Die Brennnesseln bei meinem Haus waren wieder einen 3/4 Meter hoch, obwohl wir jedes Jahr diese herausgerissen und entfernt hatten. Auf Grund der Müdigkeit wurden die Arbeiten jedoch bald wieder eingestellt und die Rückfahrt zum Hotel angetreten.

Freitag, 28.07.2006
Nach kurzer Nacht freuten wir uns schon auf das Frühstück und den ersten Festtag in Altwasser. Mit meinem Rollstuhl wurde ich die 20 Treppenstufen hinunter zum Frühstückstisch "gehoppelt". Nachdem wir das Frühstück "ratzeputz" vertilgt hatten, brachen wir in meine Heimatstadt Stadt-Liebau auf. Bei einem kurzen Halt bei meinem ehemaligen Haus, sahen wir auf der gegenüberliegenden Straßenseite vor den Militärgaragen einen Panzer stehen. Dann ging es weiter zum Ringplatz. Von meinem Rollstuhl aus konnte ich die alten, teilweise verfallenen Gebäude vom Ringplatz, das Feuerwehrhaus, mein Schulgebäude und den ehemaligen gegenüberliegenden Laden (dort kauften wir früher unsere Hefte, etc. ein), die Winterschule, die Windmühle, den ehemaligen Friedhof, auf dem jetzt eine verfallene Sporthalle steht, und die Kirche sehen. Um die Kirche wurde ein neuer Wellblechzaun montiert. Wie wir von außen sehen konnten, wurden neue Klarglasfenster eingebaut und die großen Öffnungen im Außenmauerwerk zugemauert. Leider konnten wir nicht in die Kirche gehen.

## ANGEZEIGTE INFORMATIONEN
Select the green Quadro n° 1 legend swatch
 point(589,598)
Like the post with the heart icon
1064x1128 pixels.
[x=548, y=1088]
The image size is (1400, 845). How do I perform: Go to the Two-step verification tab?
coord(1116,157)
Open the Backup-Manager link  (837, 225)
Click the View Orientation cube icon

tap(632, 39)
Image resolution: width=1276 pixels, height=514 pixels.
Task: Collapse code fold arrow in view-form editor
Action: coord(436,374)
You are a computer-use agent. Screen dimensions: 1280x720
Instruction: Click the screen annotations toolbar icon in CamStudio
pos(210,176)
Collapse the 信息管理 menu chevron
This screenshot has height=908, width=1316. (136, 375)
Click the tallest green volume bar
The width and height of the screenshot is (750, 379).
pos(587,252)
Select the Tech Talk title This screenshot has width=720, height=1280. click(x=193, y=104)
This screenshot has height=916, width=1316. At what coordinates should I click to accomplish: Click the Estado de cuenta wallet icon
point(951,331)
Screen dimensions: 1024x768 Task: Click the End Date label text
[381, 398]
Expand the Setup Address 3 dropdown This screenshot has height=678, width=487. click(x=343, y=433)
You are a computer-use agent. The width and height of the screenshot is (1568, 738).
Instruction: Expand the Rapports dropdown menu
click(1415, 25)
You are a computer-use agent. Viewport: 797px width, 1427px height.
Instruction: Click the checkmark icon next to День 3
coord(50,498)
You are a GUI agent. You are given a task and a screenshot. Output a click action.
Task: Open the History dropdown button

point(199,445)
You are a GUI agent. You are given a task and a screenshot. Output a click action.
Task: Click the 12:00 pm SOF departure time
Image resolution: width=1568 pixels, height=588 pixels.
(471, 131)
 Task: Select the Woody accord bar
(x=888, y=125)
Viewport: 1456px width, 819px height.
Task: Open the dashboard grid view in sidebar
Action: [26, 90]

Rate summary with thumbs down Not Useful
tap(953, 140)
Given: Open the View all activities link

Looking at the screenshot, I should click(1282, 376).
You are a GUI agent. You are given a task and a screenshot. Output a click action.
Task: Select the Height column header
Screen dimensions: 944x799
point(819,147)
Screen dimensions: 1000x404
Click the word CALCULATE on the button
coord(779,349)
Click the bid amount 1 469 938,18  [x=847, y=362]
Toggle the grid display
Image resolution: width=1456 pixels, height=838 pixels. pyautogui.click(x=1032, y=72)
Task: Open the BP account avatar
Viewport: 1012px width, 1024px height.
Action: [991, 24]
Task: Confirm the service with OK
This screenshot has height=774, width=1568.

## GESTELLTE AUFGABE
Gib die Stelle aus dem Bericht über den Besuch in Stadt-Liebau zwischen „Die Brennnesseln bei“ und „zum Hotel angetreten.“, beide eingeschlossen, unverändert wieder.

## LÖSUNG DIESER ÜBUNG
Die Brennnesseln bei meinem Haus waren wieder einen 3/4 Meter hoch, obwohl wir jedes Jahr diese herausgerissen und entfernt hatten. Auf Grund der Müdigkeit wurden die Arbeiten jedoch bald wieder eingestellt und die Rückfahrt zum Hotel angetreten.